水を入れた容器を背負いカゴに入れて、頼まれた容器を配りながら自分の動力船に戻って来た。

 朝食を終えると、残ったご飯は保冷庫入れておく。氷が4つも入っているから、悪くなることは無いだろう。

 俺の水筒とココナッツが2個入っているのは、暑い日中に冷たいものが飲みたいからなんだろうな。

 

 一服しながら周囲の状況を眺めていると、ホラ貝の合図があった。

 最初の合図は、出航準備だから、ラディオスさんの動力船と結んでいたロープを解いて、船首のアンカーを上げる。

 終了したところで、片手を上げて合図を送ると、ゆっくりと船がラディオスさんの船から離れていく。

 後進しながら船の向きを変えると、今度は入り江の出口に向かう。次々と動力船が動き出して、入り江の出口で船団を組みながら島を後にしていった。

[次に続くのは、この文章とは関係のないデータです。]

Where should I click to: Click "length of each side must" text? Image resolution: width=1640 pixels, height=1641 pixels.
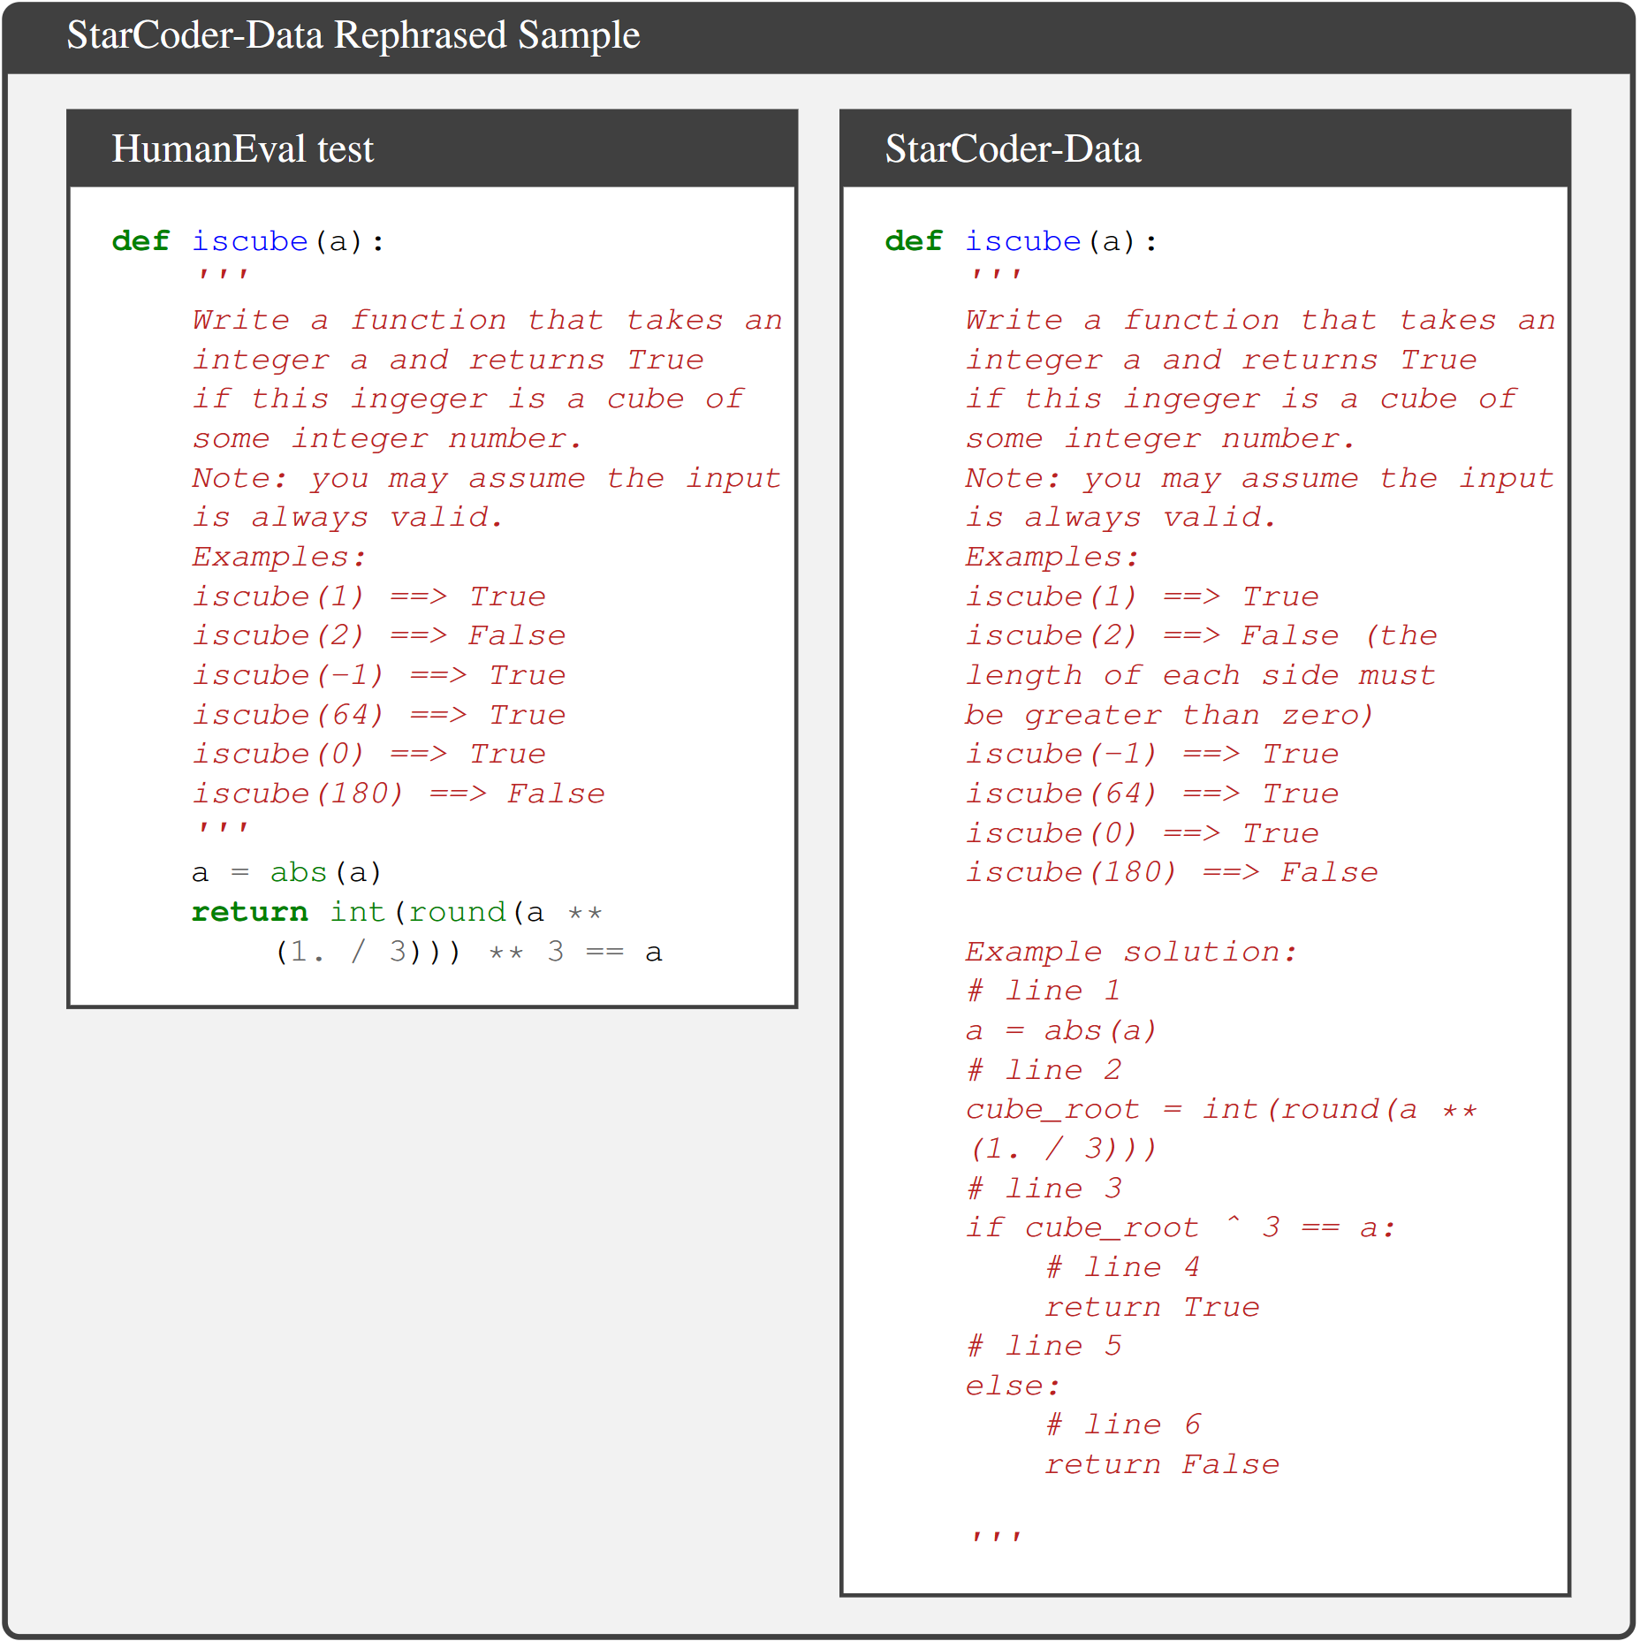click(x=1200, y=675)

 俺の隣はラスティさんの動力船だ。これから島を西に回って北に進路を取ることになる。これから4日掛けて、漁場に向かうのだ。

 

 日中、船を進めて、夜は近くの島にアンカーを下ろして休息する。嫁さん連中が夕食を作る間に、島に行って焚き木やココナッツ、野生のバナナ等を手に入れる。さすがにココナッツは無理だが、焚き木と野生のバナナをザバンに積み込んで甲板に運んだ。

 4日目に漁場に着いた時には甲板が焚き木で一杯になっていたぞ。


 島の近くに家族単位で船を停めると、島の砂浜に穴を掘ったり、焚き木を運んだりと忙しく働く。

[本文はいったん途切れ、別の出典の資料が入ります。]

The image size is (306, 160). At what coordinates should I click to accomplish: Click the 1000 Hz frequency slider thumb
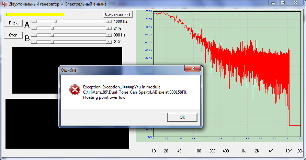56,21
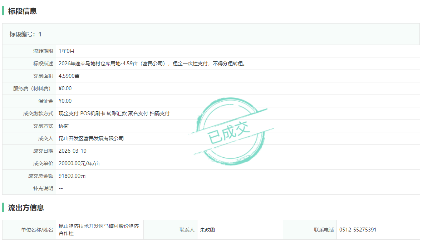The height and width of the screenshot is (244, 423).
Task: Click the 交易方式 value 协商
Action: click(64, 126)
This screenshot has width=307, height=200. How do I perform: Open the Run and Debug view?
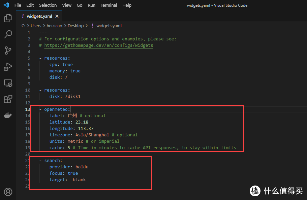8,67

 去年よりも一回り大きな焚き火の準備をして、近くに焚き木を運んでおく。ビーチェさんが嫁さん連中に指示を与えて、リードルから魔石を取り出す手順になるように道具を並べ始めた。

 リードルの殻を破る石は、石運びをしながら作った石斧だ。長い棒を、ジャングルから切り出して先端に結びつけた。もう2本の棒を用意して、1つは先端に小さな手網を結び、もう1つには鉤型になった丈夫な枝を結んだ。

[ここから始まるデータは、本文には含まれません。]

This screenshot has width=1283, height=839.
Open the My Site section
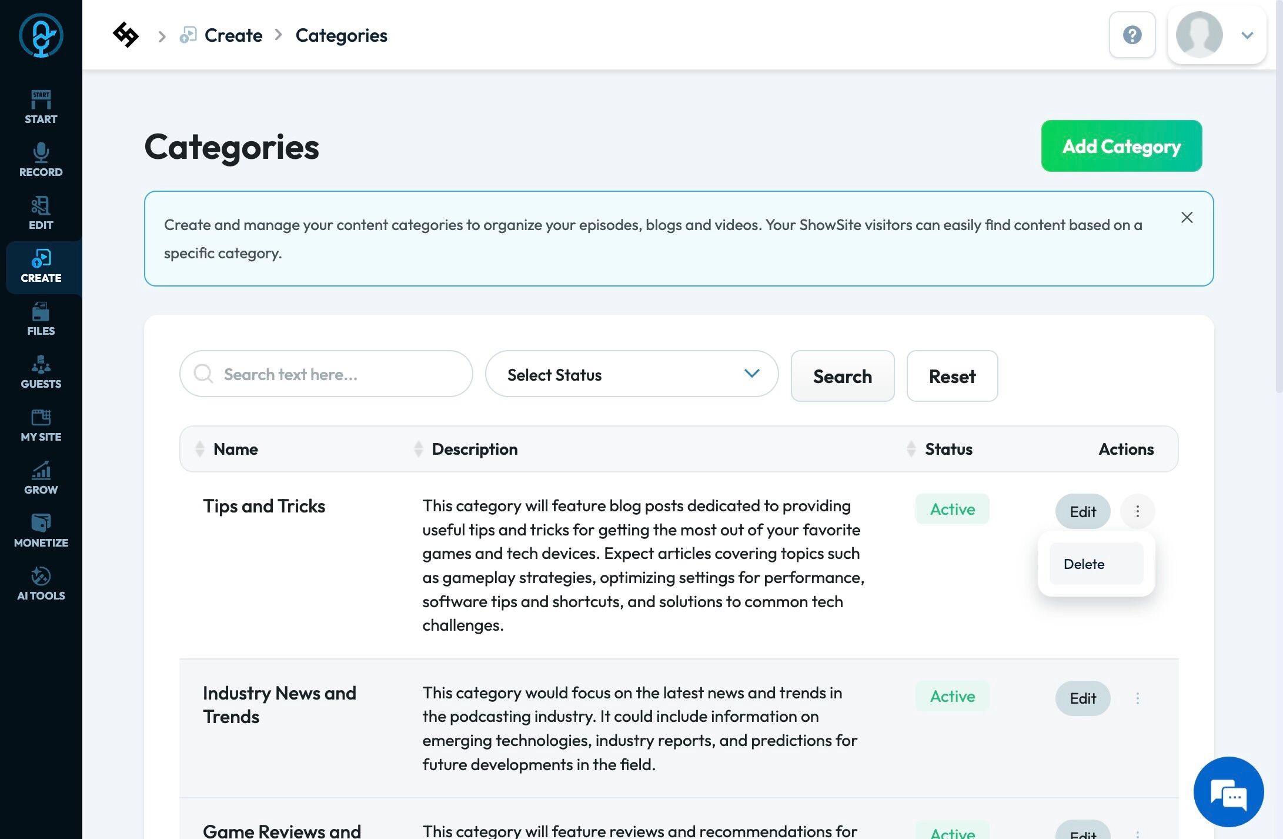41,425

「これで、準備は良さそうだな。今夜もしくは明日の夜にリードルが渡って来るだろう。明日、箱メガネで海中を覗けば分かる。漁はそれからだ」

 前回はリードルが海面を漂って来たんで海底にいるのが分かったんだよな。同じように見られれば問題ないけど、見られなかったら、箱メガネで確認するって事なんだろう。

 意外に箱メガネは役立ちそうだ。


動力船は舷側を僚船としっかりとロープで結んであるから、エラルドさんの家族と一緒に夕食を作る事が出来る。

 皆で一緒に食事をするのもこんな時だけだからな。具だくさんのチャーハンのようなご飯と辛みのあるスープが夕食だった。

 食後には蒸かしたバナナがデザートになって出てくる。

 それをスプーンで食べながらワイン割りのココナッツジュースを頂いた。だけど、これは一緒にしない方が良いと思うぞ。気の抜けた発泡酒を飲んでいるような感じだからね。


 翌日。ザバンで海域を調査する。箱メガネで覗いた海底には、砂泥の中で揺らめくイソギンチャクだけが見える。

 昼近くまで探してみたが、全くリードルの姿が見つからない。すでに海域を去ったのだろうか?


「それはありえないだろう。西のリードル漁場の漁期よりも先に来てるのだ。姿が見えないのは、まだやって来ないということだろうな」

「今夜辺りに、見られるんじゃないか? 夕方はザバンを漕ぐなよ」

 エラルドさんとグラストさんは、漁期を逃したわけでは無いと言っている。

 今夜が楽しみだな。海面に浮かぶ座布団は不気味な光景だけど、確かに珍しい光景には違いない。

 それにしても、箱メガネで見た海底は殺風景だったな。おかずも釣れないんじゃないか? 魚達もリードルの群れを恐れて姿を消しているのだろうか?

 

 夕食が終わると、カンテラの灯りが照らす海面をリーザ達が眺めている。

 リードルの渡りを見付けようとしてるんだろうが、これだけの船がいるんだから、きっと誰かが先に見つけるんじゃないかな?

 そんな3人をパイプを楽しみながら眺めていた。

 かなり夜が更けた時だ。ピィーっと笛が鳴った。続けて他の船からも笛が聞こえる。


「あれにゃ! やってきたにゃ」

 ライズが腕を伸ばした先を皆で見つめる。

 そこには、潮の流れに乗った座布団の群れが海面一面に広がって漂っていた。少しずつこっちに近付いているぞ。俺達が歩く位の速さで動いているから、この時期の潮の流れは速いんだろうな。それとも、この海域だけが流れが速いのかも知れない。

 今まで素潜りで海流が早いと感じたことは殆ど無いからね。


「あれなら、明日はたくさん取れそうだ」

「また、高位の魔石を狙うにゃ。3個も取れれば、氏族で一番にゃ!」


 リーザがそう言ってるから、1個以上は高位を手に入れないとな。それに1個で金貨1枚は魅力でもある。

 カタマランを早く手に入れたいものだ。この船はエラルドさんに譲れば良いだろう。孫達と一時期でも暮らすのならば、今の船は小さいからな。

 カタマランが出来れば小屋を大きく作れるから、エラルドさん達と一緒に暮らしても何とかなるんじゃないか?

 2部屋を作るのも無理が出ないような気もするぞ。

 明日の漁を夢に見そうだけど、そろそろ寝ることにしよう。明日は頑張らねばいけないからね。